What the task asks →
Convert each line of the data below into a string in a single JSON list, one string per line, omitting blank lines.

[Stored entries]
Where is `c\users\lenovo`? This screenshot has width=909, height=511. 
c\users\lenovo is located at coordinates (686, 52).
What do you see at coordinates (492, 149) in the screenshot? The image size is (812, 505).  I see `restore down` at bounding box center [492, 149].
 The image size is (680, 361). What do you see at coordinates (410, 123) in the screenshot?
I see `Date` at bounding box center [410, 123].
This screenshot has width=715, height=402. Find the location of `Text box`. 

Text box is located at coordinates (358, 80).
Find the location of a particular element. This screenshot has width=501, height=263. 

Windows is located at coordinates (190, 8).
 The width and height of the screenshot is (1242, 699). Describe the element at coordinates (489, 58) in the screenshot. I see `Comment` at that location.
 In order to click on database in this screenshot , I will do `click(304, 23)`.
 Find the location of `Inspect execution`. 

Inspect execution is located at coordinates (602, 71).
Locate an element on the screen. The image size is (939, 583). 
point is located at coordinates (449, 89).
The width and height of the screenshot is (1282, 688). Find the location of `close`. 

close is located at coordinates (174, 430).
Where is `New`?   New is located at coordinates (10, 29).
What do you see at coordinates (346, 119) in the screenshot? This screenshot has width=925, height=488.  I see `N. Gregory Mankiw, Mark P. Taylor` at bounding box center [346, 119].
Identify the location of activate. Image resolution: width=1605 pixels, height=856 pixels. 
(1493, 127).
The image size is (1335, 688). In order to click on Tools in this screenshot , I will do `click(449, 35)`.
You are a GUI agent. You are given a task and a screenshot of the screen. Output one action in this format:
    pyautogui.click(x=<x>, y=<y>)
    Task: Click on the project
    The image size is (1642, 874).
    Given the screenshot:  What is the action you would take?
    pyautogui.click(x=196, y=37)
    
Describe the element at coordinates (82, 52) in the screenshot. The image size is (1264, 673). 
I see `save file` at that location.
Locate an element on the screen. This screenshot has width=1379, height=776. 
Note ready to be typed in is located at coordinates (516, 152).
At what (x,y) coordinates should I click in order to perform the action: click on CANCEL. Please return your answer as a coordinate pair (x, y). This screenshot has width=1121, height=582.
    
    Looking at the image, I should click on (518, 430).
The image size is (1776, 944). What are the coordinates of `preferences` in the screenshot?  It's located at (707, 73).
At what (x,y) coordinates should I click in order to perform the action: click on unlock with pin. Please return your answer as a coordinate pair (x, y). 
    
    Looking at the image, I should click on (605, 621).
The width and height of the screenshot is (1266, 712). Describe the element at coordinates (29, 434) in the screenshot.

Exercise result →
[
  "Where is `c\\users\\lenovo`? This screenshot has width=909, height=511. ",
  "c\\users\\lenovo is located at coordinates (686, 52).",
  "What do you see at coordinates (492, 149) in the screenshot? The image size is (812, 505).  I see `restore down` at bounding box center [492, 149].",
  " The image size is (680, 361). What do you see at coordinates (410, 123) in the screenshot?",
  "I see `Date` at bounding box center [410, 123].",
  "This screenshot has width=715, height=402. Find the location of `Text box`. ",
  "Text box is located at coordinates (358, 80).",
  "Find the location of a particular element. This screenshot has width=501, height=263. ",
  "Windows is located at coordinates (190, 8).",
  " The width and height of the screenshot is (1242, 699). Describe the element at coordinates (489, 58) in the screenshot. I see `Comment` at that location.",
  " In order to click on database in this screenshot , I will do `click(304, 23)`.",
  " Find the location of `Inspect execution`. ",
  "Inspect execution is located at coordinates (602, 71).",
  "Locate an element on the screen. The image size is (939, 583). ",
  "point is located at coordinates (449, 89).",
  "The width and height of the screenshot is (1282, 688). Find the location of `close`. ",
  "close is located at coordinates (174, 430).",
  "Where is `New`?   New is located at coordinates (10, 29).",
  "What do you see at coordinates (346, 119) in the screenshot? This screenshot has width=925, height=488.  I see `N. Gregory Mankiw, Mark P. Taylor` at bounding box center [346, 119].",
  "Identify the location of activate. Image resolution: width=1605 pixels, height=856 pixels. ",
  "(1493, 127).",
  "The image size is (1335, 688). In order to click on Tools in this screenshot , I will do `click(449, 35)`.",
  "You are a GUI agent. You are given a task and a screenshot of the screen. Output one action in this format:",
  "    pyautogui.click(x=<x>, y=<y>)",
  "    Task: Click on the project",
  "    The image size is (1642, 874).",
  "    Given the screenshot:  What is the action you would take?",
  "    pyautogui.click(x=196, y=37)",
  "Describe the element at coordinates (82, 52) in the screenshot. The image size is (1264, 673). ",
  "I see `save file` at that location.",
  "Locate an element on the screen. This screenshot has width=1379, height=776. ",
  "Note ready to be typed in is located at coordinates (516, 152).",
  "At what (x,y) coordinates should I click in order to perform the action: click on CANCEL. Please return your answer as a coordinate pair (x, y). This screenshot has width=1121, height=582.",
  "    Looking at the image, I should click on (518, 430).",
  "The image size is (1776, 944). What are the coordinates of `preferences` in the screenshot?  It's located at (707, 73).",
  "At what (x,y) coordinates should I click in order to perform the action: click on unlock with pin. Please return your answer as a coordinate pair (x, y). ",
  "    Looking at the image, I should click on (605, 621).",
  "The width and height of the screenshot is (1266, 712). Describe the element at coordinates (29, 434) in the screenshot."
]